:: Try it ::
From the line below that contains "Click the blue supply intake arrow" to the line that contains "You are a computer-use agent. This", repeat every line exactly, both ends included, and nothing else.

START Supplied data

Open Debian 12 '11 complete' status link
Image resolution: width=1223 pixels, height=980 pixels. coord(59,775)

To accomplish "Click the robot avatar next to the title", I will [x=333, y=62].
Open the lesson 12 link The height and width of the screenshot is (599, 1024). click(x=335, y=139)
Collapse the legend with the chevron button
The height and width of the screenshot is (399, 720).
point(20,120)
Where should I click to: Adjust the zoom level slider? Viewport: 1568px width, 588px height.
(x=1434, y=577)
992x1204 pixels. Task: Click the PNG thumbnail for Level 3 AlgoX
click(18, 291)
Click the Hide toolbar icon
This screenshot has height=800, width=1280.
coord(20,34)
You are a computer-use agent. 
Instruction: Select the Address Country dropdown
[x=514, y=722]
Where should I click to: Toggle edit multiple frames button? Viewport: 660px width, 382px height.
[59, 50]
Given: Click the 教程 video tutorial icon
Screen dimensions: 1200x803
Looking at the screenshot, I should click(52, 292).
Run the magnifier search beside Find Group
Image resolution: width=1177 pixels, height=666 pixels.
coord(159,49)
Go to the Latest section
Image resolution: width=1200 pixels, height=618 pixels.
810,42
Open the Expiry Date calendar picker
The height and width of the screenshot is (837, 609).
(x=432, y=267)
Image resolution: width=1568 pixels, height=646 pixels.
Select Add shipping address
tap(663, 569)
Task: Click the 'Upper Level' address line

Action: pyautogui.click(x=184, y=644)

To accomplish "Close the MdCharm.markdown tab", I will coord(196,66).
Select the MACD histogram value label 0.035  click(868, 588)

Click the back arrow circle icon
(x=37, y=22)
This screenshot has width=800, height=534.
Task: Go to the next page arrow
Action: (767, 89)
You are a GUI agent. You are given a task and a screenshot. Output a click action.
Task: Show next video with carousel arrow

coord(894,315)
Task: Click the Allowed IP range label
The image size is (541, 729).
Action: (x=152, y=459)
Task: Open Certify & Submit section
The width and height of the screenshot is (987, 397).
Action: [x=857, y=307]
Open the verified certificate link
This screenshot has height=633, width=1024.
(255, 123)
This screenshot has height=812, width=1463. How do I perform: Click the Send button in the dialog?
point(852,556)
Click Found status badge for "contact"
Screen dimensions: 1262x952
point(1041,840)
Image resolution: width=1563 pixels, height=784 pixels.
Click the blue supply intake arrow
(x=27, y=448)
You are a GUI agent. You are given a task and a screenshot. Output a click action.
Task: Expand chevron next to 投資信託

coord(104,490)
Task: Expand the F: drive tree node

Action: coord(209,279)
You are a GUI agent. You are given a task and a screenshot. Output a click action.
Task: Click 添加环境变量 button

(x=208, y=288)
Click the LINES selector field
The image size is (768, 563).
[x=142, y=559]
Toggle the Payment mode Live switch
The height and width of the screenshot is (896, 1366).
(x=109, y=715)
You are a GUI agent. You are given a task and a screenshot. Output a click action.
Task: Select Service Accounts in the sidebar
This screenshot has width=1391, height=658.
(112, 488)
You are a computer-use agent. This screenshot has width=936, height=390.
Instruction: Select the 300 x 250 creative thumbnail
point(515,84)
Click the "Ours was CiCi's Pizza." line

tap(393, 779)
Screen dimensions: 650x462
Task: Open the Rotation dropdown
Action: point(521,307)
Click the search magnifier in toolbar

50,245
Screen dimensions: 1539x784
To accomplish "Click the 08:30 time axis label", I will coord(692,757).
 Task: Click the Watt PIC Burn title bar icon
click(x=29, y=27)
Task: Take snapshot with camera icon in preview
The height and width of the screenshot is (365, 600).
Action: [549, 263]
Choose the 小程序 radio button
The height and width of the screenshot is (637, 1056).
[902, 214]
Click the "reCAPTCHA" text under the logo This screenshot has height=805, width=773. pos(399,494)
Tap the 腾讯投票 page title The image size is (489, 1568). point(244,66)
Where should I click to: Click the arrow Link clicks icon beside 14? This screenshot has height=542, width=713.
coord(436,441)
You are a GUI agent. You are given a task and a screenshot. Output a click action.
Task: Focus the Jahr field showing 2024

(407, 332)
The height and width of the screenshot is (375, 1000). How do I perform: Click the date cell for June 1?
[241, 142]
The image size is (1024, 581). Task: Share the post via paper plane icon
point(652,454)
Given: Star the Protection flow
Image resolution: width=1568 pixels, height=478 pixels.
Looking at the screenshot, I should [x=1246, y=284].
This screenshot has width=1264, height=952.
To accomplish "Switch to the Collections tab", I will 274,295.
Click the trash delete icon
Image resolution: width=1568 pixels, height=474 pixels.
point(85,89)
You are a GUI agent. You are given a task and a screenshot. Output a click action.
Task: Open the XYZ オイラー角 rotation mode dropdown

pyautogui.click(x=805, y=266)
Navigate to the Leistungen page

END Supplied data

:: Solution to the problem ::
Click the blue supply intake arrow
(x=27, y=448)
You are a GUI agent. You are given a task and a screenshot. Output a click action.
Task: Expand chevron next to 投資信託

coord(104,490)
Task: Expand the F: drive tree node

Action: coord(209,279)
You are a GUI agent. You are given a task and a screenshot. Output a click action.
Task: Click 添加环境变量 button

(x=208, y=288)
Click the LINES selector field
The image size is (768, 563).
[x=142, y=559]
Toggle the Payment mode Live switch
The height and width of the screenshot is (896, 1366).
(x=109, y=715)
You are a GUI agent. You are given a task and a screenshot. Output a click action.
Task: Select Service Accounts in the sidebar
This screenshot has width=1391, height=658.
(112, 488)
You are a computer-use agent. This screenshot has width=936, height=390.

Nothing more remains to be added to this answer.